Caso Marielle: investigações completam 11 meses sem conclusão

As investigações sobre o assassinato da vereadora Marielle Franco e do motorista Anderson Pedro Gomes completaram, nesta semana, 11 meses sem conclusão. Eles foram mortos a tiros no centro do Rio de Janeiro após um evento político.
A autoria do crime ainda é incerta e as investigações continuam sob sigilo. Entre as hipóteses levantadas pelos investigadores e autoridades que acompanham o assunto é de que o crime tenha sido cometido por milicianos.
A vereadora pelo Rio de Janeiro Marielle Franco, do PSOL, foi morta a tiros no bairro do Estácio, região central da capital carioca, em 14 de março de 2018. Ela estava dentro de um carro acompanhada de um motorista, que também foi morto, e de uma assessora, quando teria sido abordada por outro veículo.
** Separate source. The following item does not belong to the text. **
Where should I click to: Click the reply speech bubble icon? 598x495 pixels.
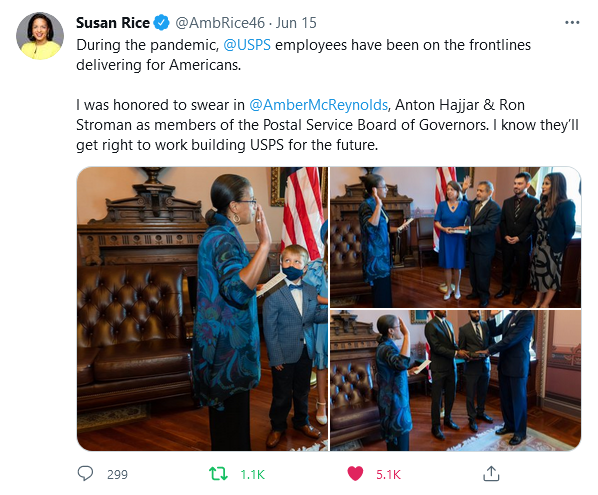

Uma ambulância do quartel central do Corpo de Bombeiros foi acionada para o local e constatou a morte da parlamentar e do motorista. A vereadora estava indo para casa no bairro da Tijuca, zona norte do Rio, voltando de um evento ligado ao movimento negro, na Lapa.
Marielle voltava de um evento chamado “Jovens negras movendo as estruturas”, na Lapa, quando, de acordo com testemunhas, teve o carro emparelhado por outro veículo, de onde partiram os tiros.
Trajetória
Eleita com 46,5 mil votos, a quinta maior votação para vereadora nas eleições de 2016, Marielle Franco estava no primeiro mandato como parlamentar. Oriunda da favela da Maré, zona norte do Rio, Marielle tinha 38 anos, era socióloga, com mestrado em Administração Pública e militava no tema de direitos humanos.